と記されているとおり、神さまのみこころについて私たちに求められているのは、神さまが私たちに「啓示してくださったみこころ」に従うことです。
 それは、神さまの「永遠のみこころ」があるということに基づいて、「どんなに福音の御言葉に従って、神さまの御前に自分の罪を認めて、悔い改め、イエス・キリストが十字架にかかって自分の罪を贖ってくださったことを信じたとしても、もし、神さまの『永遠のみこころ』で選ばれていなかったなら、すべては空しいことになる。」というような心配と不安を持ってはならない、ということでもあります。
 神さまの「永遠のみこころ」による「選び」につきましては、「果たして、私は選ばれているのですか。」と問いかけて、神さまに「はい。」とか「いいえ。」とか答えていただくべきものではありません。それは、神さまの「永遠のみこころ」を直接的にのぞき込もうとすることです。そのようなことは、私たちには許されていません。

 神さまが私たちに「啓示してくださっているみこころ」は、神さまの「永遠のみこころ」と完全に調和しています。
 私たちが福音の御言葉によって、神さまの私たちに対する愛に触れるとともに、私たちの神さまに対する罪を悟って心を刺され、その罪を悔い改めて、御子イエス・キリストが十字架にかかって私たちの罪の贖いを成し遂げてくださったことを信じて、イエス・キリストを受け入れているなら、福音の御言葉の約束のとおりに救われており、永遠に神の子どもとしての身分と特権を与えられています。
 私たちは、福音の御言葉に基づいて、自分と神さまとの関係を理解します。そして、福音の御言葉の保証の下に、自分がイエス・キリストのものであり、神の子どもであることを信じます。そのようにして受け入れた福音の御言葉の光の下でのみ、神さまの「永遠のみこころ」を仰いで、

神は私たちを世界の基の置かれる前からキリストのうちに選び、御前で聖く、傷のない者にしようとされました。神は、ただみこころのままに、私たちをイエス・キリストによってご自分の子にしようと、愛をもってあらかじめ定めておられたのです。
 エペソ人への手紙一章四節、五節

と告白することができます。 ── これ以外の道筋で、神さまの「永遠のみこころ」のうちにある「選び」のことを知る道筋はありません。
 ですから、神さまが「啓示してくださったみこころ」である福音の御言葉に従って神さまの御前に罪を悔い改めて、御子イエス・キリストの十字架の死による罪の贖いを信じている人は、父なる神さまが、「御前で聖く、傷のない者」としてくださるために「世界の基の置かれる前からキリストのうちに選び」、「イエス・キリストによってご自分の子にしようと、愛をもってあらかじめ定めておられた」人です。
 ただ「選ばれている」というだけではありません。御子イエス・キリストにあって、またイエス・キリストによって、「御前で聖く、傷のない者」となるように、また、「ご自分の子」となるようにと選ばれているのです。しかも、その「選び」は、父なる神さまの永遠の愛による「選び」である、とあかしされています。
 私たちに対する神さまのみこころは、すべて、この、父なる神さまの永遠の愛に基づく「永遠のみこころ」と一致し、完全に調和しています。ですから、私たちは、神さまのみこころを求めるときには、それがどのようなことに関するみこころであっても、まず、この父なる神さまの永遠の愛に基づく「永遠のみこころ」と調和することを、信じなくてはなりません。言い換えますと、この父なる神さまの永遠の愛に基づく「永遠のみこころ」と調和しないような形で、みこころを受け止めてはなりません。

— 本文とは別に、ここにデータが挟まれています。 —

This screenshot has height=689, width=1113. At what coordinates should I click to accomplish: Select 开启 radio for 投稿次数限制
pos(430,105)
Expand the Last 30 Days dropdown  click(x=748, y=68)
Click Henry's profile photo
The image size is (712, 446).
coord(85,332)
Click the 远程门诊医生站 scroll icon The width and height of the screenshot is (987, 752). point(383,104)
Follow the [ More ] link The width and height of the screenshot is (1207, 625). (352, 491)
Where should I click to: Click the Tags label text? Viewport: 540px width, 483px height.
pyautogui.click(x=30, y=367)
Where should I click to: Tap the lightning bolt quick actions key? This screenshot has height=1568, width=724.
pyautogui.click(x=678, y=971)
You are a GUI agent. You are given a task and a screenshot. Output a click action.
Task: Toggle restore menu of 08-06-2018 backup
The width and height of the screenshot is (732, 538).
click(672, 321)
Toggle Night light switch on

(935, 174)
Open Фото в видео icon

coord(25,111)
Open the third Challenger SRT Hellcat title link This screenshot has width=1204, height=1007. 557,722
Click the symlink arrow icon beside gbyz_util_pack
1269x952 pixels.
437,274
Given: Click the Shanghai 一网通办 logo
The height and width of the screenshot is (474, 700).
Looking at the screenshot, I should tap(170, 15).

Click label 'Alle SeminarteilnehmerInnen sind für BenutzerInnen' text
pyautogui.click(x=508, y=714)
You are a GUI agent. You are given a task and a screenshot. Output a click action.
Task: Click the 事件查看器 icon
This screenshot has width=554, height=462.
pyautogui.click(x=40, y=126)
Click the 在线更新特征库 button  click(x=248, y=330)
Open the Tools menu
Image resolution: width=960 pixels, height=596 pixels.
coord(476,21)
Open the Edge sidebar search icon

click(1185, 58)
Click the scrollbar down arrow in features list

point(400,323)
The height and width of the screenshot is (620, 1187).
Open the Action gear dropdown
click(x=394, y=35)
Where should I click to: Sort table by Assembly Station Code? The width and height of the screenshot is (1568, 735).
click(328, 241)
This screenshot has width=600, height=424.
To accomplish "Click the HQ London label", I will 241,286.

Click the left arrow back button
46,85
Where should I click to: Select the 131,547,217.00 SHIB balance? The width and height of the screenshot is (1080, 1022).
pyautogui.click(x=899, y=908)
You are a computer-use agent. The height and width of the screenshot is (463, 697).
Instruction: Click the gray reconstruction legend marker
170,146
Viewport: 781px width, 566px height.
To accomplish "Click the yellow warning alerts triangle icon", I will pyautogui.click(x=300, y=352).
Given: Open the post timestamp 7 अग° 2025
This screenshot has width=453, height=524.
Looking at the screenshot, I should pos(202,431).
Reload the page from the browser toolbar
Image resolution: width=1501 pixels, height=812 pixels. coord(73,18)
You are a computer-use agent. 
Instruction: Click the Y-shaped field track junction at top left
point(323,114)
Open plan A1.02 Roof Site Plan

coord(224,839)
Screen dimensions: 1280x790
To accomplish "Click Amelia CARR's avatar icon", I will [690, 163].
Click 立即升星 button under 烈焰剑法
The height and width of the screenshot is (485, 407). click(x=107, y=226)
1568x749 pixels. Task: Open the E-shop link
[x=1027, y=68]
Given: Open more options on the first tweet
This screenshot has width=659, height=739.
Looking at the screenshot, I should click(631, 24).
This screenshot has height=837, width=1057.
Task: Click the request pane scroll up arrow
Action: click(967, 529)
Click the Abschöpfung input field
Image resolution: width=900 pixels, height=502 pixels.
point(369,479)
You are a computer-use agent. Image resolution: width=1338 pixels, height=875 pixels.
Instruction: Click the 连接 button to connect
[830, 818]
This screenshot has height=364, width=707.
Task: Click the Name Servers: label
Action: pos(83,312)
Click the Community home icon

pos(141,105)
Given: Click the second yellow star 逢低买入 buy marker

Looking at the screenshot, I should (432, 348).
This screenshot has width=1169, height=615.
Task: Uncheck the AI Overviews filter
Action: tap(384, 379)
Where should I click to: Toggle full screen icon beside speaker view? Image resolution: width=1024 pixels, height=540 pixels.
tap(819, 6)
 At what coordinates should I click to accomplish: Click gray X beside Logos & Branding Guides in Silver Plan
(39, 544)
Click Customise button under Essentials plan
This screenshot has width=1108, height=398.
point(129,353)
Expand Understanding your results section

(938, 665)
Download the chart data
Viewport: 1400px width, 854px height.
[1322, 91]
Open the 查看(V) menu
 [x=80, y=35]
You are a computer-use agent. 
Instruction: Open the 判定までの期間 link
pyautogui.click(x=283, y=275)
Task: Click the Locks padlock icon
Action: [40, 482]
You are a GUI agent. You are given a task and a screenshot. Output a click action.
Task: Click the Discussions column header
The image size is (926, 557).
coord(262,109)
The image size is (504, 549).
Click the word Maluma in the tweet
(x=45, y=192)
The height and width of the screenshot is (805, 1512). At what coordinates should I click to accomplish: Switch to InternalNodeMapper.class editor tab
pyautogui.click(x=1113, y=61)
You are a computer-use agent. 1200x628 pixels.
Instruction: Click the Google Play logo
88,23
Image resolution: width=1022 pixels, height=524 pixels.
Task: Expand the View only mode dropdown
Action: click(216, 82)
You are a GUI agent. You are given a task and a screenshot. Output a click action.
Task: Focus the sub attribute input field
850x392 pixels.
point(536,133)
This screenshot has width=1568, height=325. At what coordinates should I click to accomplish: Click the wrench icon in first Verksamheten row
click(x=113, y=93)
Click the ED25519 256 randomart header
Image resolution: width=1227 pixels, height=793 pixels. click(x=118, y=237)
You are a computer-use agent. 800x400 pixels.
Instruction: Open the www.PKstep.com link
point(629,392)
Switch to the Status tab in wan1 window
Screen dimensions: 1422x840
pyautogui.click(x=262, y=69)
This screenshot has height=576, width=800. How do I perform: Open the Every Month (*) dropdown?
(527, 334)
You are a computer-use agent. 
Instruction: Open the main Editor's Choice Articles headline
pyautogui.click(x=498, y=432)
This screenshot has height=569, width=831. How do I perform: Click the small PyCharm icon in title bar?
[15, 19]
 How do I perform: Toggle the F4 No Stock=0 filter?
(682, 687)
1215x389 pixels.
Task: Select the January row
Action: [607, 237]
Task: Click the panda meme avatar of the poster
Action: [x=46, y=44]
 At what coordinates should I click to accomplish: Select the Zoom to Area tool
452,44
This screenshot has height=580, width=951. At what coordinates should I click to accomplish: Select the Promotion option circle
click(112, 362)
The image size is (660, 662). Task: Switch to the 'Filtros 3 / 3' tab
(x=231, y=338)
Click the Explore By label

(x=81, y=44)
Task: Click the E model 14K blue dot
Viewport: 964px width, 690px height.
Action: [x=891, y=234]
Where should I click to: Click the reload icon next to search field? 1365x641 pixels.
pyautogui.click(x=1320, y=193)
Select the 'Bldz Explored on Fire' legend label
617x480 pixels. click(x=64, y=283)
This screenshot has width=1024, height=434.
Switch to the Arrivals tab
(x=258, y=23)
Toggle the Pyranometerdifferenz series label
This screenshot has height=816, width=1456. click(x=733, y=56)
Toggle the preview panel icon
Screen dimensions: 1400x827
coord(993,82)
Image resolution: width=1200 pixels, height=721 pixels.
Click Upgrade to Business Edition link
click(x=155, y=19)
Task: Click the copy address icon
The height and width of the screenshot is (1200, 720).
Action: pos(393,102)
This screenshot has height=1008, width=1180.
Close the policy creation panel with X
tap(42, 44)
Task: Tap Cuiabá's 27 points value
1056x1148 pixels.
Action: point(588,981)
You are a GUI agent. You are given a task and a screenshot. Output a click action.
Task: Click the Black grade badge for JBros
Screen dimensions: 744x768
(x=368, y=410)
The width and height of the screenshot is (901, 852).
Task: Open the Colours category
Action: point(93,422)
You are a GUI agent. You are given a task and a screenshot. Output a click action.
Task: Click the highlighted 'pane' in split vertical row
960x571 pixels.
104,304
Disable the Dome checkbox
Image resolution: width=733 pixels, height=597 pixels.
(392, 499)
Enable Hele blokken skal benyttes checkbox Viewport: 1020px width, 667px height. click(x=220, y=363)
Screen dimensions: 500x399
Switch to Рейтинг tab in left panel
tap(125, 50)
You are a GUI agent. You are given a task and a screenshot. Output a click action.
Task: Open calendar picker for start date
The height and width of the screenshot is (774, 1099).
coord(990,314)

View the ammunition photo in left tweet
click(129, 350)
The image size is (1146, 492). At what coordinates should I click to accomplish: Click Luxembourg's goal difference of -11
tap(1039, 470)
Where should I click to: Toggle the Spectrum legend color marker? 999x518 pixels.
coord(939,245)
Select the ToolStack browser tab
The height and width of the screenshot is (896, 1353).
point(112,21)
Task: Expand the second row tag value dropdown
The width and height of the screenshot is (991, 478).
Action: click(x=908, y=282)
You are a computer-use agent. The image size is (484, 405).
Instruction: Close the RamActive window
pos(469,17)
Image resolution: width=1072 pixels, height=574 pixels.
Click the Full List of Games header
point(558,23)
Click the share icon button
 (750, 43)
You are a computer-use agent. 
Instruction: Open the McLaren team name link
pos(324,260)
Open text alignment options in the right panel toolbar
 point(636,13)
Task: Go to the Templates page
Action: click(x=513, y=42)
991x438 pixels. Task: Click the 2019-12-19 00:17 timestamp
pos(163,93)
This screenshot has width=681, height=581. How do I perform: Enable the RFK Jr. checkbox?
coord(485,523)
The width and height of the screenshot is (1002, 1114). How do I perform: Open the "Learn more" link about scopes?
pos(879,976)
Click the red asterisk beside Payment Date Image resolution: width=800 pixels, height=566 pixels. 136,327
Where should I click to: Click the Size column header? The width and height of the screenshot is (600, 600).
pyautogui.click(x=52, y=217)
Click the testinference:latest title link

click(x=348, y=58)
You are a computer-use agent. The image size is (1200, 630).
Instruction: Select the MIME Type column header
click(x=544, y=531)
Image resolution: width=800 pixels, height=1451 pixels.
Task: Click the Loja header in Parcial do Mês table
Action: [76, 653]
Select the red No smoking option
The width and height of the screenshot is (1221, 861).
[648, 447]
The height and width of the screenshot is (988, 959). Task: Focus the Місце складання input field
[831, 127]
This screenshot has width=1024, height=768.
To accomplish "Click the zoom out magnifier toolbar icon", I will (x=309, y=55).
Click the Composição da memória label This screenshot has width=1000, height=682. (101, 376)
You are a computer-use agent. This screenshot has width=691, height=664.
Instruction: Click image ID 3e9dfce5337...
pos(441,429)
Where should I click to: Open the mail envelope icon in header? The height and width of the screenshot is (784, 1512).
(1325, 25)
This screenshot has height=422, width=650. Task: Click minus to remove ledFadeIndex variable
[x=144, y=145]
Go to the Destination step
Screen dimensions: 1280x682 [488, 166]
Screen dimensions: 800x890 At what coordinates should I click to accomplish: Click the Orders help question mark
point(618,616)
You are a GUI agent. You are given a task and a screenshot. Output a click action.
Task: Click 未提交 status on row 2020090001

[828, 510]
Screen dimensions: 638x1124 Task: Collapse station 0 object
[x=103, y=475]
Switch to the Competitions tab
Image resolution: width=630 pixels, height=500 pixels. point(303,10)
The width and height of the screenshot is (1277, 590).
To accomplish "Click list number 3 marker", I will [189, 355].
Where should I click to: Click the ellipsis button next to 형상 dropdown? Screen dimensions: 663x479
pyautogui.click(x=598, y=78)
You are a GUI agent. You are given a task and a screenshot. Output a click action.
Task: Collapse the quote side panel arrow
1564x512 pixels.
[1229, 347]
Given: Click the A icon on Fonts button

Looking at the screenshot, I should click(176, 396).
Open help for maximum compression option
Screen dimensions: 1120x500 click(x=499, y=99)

 次に、私たちが確かめておきたいことは、神さまが「啓示してくださっているみこころ」、すなわち、私たちが求めなくてはならないみこころは、すべて、聖書に記されている御言葉による啓示の枠の中にあるということです。
 このことにつきましては、『ウェストミンスター信仰告白』第一章六項の前半で、

神ご自身の栄光、人間の救いと信仰と生活のために必要なすべての事柄に関する神のご計画全体は、聖書の中に明白に示されているか、正当で必然的な結論として聖書から引き出される。その上には、みたまの新しい啓示によっても、人間の伝承によっても、どのような時にも何ひとつ付加されてはならない。

と言われています。

神ご自身の栄光、人間の救いと信仰と生活のために必要なすべての事柄に関する神のご計画全体は、聖書の中に明白に示されているか、正当で必然的な結論として聖書から引き出される。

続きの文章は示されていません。